#### [Problem statement]
Reproduce the items below verbatim, starting at the line that contains "This screenshot has width=257, height=171." and continuing through the last item. Leave out the pictures.

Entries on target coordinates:
((

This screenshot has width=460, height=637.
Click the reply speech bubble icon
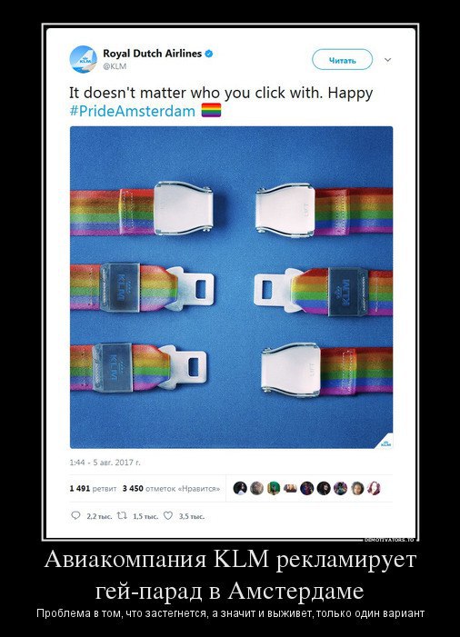coord(75,515)
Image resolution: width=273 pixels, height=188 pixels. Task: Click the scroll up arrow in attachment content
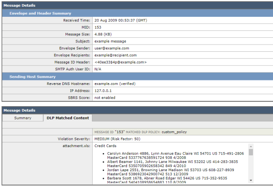(x=251, y=146)
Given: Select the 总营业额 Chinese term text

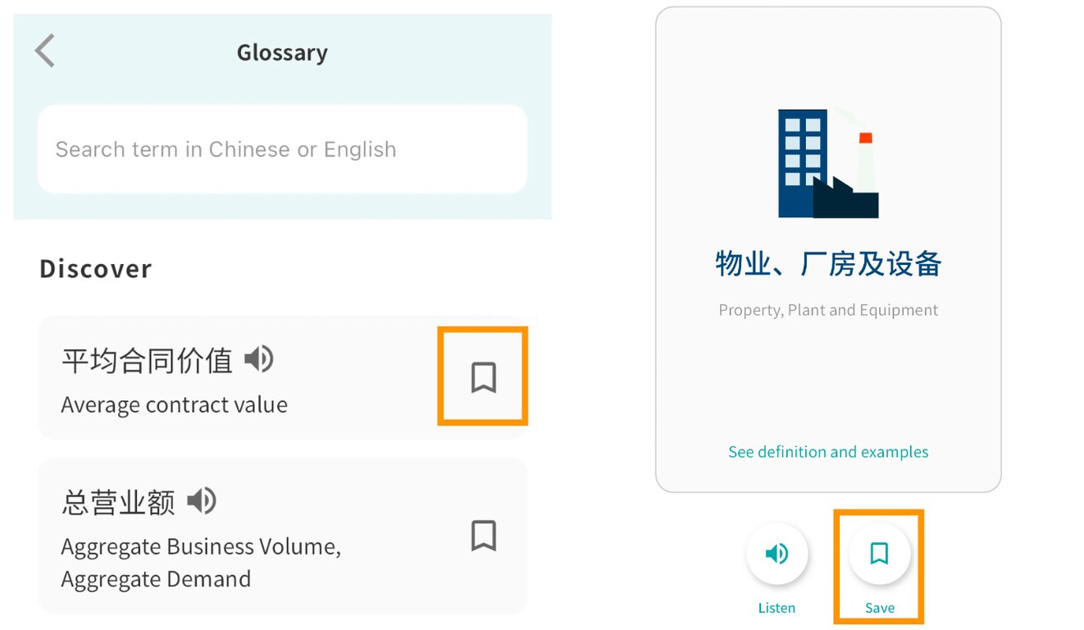Looking at the screenshot, I should click(x=118, y=502).
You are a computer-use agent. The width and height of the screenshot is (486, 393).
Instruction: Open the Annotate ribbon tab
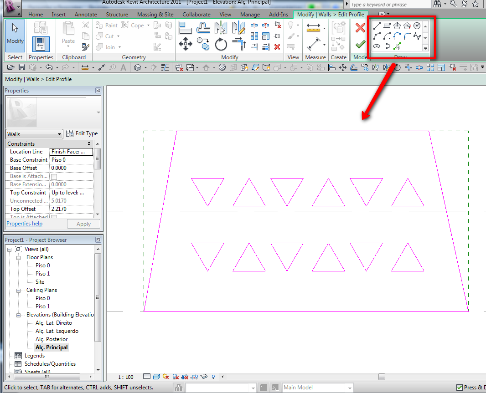click(x=86, y=15)
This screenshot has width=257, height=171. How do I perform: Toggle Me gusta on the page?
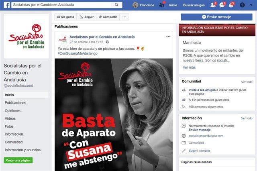(x=65, y=17)
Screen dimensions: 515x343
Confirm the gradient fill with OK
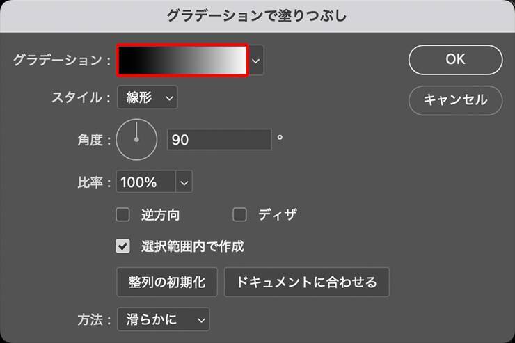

))

#### [Written response]
This screenshot has width=257, height=171. How do I perform: Toggle Me gusta on the page?
(x=65, y=17)
Screen dimensions: 515x343
Confirm the gradient fill with OK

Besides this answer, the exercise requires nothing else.